• _Text_:
The ifrothgolf review
A thin, portable mat with a colour-changing top sheet. You hit shots off it (or rehearse swings just clipping the surface) and the club leaves a coloured mark showing exactly where the low point of your swing was and which direction the club travelled through impact. It is a diagnostic tool, not a hitting mat for full sessions, the point is to read the marks between swings.
What's great
The feedback is genuinely honest and immediate. Most golfers think they hit the ball first when they are actually bottoming out behind it, and this drags that truth into plain sight in one swing. It shows path direction and where on the face you are striking too, so it doubles as a path and contact trainer. It is light, packs flat, grips carpet and range mats well, and works indoors so you can drill ball-first contact at home year round. As a tool for fixing fat and thin strikes it is one of the few aids that actually changes behaviour because you cannot argue with the mark.

• _What this exercise asks_:
1 > Decide whether each statement agrees with the golf mat review: (a) the mat is meant for full hitting sessions, (b) the mat can be used indoors, (c) the mat shows the direction of the club's path. Answer yes or no for each, quoting the words from the review that settle it.
2 > According to the golf mat review, what do most golfers believe about their contact that turns out to be wrong?
3 > Proceed with the golf mat review, picking up after its final sentence.
The listing after this review comes from a separate, unrelated source.

• _Records_:
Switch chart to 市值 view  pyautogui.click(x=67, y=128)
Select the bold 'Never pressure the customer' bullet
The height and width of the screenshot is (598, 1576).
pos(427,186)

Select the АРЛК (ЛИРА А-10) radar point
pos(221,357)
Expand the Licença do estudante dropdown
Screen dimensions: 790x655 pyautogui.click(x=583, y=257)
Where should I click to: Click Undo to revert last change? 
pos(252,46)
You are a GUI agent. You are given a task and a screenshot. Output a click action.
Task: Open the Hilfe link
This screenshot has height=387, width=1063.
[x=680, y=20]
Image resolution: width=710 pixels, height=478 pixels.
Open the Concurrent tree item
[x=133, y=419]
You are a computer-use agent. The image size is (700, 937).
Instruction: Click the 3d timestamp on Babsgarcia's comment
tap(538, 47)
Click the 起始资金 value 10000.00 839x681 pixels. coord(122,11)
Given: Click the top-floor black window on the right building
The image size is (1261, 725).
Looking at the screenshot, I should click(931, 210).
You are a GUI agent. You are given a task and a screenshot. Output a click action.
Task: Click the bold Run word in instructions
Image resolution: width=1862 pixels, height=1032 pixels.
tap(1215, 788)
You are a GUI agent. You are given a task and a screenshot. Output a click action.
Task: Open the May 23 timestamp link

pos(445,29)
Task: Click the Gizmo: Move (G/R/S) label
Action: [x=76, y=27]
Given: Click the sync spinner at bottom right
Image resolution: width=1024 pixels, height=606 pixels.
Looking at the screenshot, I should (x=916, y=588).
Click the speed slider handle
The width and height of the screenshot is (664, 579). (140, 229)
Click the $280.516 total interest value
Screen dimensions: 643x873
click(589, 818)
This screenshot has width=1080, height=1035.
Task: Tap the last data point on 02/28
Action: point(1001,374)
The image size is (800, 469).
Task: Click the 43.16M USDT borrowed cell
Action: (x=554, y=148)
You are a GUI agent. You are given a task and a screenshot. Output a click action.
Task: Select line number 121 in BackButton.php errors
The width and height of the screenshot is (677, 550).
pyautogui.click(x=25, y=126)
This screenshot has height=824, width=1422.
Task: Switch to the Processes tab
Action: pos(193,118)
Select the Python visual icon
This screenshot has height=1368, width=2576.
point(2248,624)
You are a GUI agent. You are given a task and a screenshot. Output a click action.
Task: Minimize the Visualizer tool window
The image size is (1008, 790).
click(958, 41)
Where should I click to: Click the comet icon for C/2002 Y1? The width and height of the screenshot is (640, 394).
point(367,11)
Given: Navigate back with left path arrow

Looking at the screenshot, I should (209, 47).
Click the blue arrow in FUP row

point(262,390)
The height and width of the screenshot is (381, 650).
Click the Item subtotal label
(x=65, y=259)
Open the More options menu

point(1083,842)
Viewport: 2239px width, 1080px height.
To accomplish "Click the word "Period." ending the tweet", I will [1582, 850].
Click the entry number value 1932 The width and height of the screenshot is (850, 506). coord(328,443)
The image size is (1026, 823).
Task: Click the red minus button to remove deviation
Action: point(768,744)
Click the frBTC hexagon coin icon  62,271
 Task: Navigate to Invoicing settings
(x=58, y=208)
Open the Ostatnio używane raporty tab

• _Per-task answers_:
1 >
(a) No: "It is a diagnostic tool, not a hitting mat for full sessions"
(b) Yes: "works indoors so you can drill ball-first contact at home year round"
(c) Yes: "It shows path direction and where on the face you are striking too"

2 > They think they hit the ball first when they are actually bottoming out behind it.

3 >
Worth knowing
The pad is a consumable. Hard, fat strikers can wear one out closer to 1,000 swings, and replacements cost most of forty pounds, so the real cost is ongoing rather than one-off. The surface is fairly narrow, so a big sweeping divot can run off the edge and leave you guessing at the full pattern. Marks can partially rub off during a session, and extreme heat or cold can dull the colour change, so it is happiest at room temperature. It is also a diagnostic aid, it tells you what is wrong but not how to fix it.
The verdict
If you struggle with fat and thin contact, this is one of the most useful training aids you can own because it makes the invisible visible. Just go in knowing the pad is a running cost and the board is narrow. For honest strike feedback at home or on the range, it earns its place, lesser strikers and casual users may not justify the price or the replacements.